We often say that pure friendship is unconditional, excludes judgments and can prevail throughout time. We think of it inherently to the concepts of trust, honesty, complicity, acceptance of virtues and weaknesses, ability to listen, etc. We visualize it as an unparalleled understanding where words are unnecessary and ponder it as the ability to share each other's joys, sorrows, tears, etc.
Taking the opportunity that gives me the freedom of my pen, I would then ask a rhetorical question. : why do friendships end ? I know that I may get an avalanche of responses and most of them would focus their arguments on the betrayal, deceit, deception, envy, lies, the sudden change of personality or boredom, to name a few ... and I refuse to accept most of them as the root cause of the fraternal extinction.
I believe that what really vanishes is simply a mirage, a mere outbreak (of both parties) of friendship, not so, a dignified and pure manifestation of it. I'm almost sure than in most cases there is no harmful plan from either party, but simply an inevitable outburst of the truth, the nakedness of our being or, what we call daily, essence … or also, why not? a bad streak that makes our soul unpleasant to the ones closer to us.

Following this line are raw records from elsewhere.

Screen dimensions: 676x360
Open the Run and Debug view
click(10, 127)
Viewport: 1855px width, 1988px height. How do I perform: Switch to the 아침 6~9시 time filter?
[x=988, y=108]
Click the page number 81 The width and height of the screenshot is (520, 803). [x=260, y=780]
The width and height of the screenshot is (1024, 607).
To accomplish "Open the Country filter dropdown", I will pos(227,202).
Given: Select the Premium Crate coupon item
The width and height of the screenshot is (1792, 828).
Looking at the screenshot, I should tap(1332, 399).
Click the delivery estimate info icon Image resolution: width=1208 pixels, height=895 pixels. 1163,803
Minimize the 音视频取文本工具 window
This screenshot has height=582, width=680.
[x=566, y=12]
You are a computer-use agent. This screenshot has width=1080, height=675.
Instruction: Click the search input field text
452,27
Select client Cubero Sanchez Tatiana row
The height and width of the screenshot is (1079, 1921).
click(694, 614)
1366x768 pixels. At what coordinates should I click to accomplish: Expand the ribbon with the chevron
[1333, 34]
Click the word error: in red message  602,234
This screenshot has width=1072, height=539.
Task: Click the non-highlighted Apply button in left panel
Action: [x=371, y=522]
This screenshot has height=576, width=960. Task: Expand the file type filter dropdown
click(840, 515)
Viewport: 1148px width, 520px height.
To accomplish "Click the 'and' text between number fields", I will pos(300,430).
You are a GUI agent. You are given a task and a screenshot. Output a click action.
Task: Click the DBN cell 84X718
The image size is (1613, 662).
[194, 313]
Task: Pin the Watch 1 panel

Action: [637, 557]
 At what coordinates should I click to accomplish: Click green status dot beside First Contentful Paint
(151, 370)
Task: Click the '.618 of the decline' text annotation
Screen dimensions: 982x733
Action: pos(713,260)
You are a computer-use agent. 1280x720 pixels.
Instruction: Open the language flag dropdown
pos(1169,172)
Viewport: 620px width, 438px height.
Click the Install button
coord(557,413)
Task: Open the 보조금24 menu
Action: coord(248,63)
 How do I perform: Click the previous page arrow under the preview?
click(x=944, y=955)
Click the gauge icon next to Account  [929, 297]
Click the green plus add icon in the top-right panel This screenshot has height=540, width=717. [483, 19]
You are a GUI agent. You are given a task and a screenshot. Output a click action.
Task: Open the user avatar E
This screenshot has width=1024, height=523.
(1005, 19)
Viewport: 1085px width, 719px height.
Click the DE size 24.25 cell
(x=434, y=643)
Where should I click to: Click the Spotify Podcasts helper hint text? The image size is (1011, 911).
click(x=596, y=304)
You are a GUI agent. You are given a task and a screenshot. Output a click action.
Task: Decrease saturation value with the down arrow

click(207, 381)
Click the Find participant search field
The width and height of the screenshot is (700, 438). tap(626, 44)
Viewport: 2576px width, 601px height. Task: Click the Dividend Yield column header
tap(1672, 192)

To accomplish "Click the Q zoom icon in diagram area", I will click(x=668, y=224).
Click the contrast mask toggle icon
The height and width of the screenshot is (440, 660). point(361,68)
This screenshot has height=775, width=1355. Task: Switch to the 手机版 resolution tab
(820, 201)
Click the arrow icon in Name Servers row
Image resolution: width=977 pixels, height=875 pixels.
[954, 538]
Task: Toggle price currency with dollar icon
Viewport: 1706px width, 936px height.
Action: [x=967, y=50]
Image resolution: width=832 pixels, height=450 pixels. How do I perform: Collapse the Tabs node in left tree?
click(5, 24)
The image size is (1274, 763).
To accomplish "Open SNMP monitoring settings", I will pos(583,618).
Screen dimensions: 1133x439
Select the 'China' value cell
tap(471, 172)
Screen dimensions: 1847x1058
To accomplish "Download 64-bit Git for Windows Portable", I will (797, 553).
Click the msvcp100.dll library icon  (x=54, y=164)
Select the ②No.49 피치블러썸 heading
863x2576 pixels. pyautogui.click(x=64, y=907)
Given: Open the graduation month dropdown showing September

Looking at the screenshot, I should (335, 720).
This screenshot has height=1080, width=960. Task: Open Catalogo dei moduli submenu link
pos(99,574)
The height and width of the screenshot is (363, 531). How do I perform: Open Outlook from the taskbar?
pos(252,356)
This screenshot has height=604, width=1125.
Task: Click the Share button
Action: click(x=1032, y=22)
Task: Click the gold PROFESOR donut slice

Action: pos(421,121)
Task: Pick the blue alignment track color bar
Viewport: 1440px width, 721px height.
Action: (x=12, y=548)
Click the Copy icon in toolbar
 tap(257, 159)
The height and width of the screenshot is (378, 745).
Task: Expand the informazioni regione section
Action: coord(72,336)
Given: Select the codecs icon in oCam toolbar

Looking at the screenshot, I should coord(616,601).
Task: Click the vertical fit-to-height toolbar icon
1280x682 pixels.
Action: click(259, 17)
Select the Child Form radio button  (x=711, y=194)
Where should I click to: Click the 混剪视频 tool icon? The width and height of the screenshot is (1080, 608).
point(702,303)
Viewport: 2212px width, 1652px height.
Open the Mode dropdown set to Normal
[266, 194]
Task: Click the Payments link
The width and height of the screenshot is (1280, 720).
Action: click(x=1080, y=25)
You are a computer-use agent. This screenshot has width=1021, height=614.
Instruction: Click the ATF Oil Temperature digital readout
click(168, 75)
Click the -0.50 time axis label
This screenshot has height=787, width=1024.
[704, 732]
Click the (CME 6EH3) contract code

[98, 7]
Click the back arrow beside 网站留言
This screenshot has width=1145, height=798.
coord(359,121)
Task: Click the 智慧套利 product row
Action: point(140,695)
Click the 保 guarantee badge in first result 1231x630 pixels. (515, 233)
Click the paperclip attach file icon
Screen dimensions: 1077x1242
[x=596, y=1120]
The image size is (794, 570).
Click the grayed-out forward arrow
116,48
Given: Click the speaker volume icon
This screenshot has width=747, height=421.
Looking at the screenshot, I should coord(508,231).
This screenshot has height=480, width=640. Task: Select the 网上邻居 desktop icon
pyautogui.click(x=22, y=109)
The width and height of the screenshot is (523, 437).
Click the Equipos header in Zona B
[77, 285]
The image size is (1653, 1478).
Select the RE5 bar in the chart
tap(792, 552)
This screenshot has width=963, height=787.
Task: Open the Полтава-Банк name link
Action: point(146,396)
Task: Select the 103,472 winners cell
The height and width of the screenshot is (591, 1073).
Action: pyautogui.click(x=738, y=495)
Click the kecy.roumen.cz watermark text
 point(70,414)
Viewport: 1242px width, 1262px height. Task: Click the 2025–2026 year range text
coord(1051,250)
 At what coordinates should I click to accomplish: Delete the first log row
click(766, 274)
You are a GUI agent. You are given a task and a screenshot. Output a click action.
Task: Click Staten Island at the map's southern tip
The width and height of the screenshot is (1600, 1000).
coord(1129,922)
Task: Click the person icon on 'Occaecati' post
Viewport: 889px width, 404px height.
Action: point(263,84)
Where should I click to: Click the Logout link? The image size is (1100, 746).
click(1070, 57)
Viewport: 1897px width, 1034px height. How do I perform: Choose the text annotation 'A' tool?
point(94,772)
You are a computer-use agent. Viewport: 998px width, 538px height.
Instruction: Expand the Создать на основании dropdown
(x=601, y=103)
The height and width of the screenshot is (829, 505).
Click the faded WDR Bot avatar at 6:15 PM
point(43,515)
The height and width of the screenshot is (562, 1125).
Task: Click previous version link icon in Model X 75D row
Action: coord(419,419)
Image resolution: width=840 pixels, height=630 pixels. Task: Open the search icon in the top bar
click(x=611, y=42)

In my opinion, friendship itself is conditional and I see nothing wrong about it, as long as this category does not involve economic, physical or social aspects. I think we all invariably want to be close to those that make us feel well, simply well. If, however, someone disturbs our peace, annoys our harmony or affects our positive emotions, the deal is not attractive anymore and the share price starts to fall. This may be temporary or sometimes permanent, but as it happens, the healthy solution is to get away without remorse or anguish, but also with discretion and without sharing the reasons with third parties, to eliminate the problem with wisdom.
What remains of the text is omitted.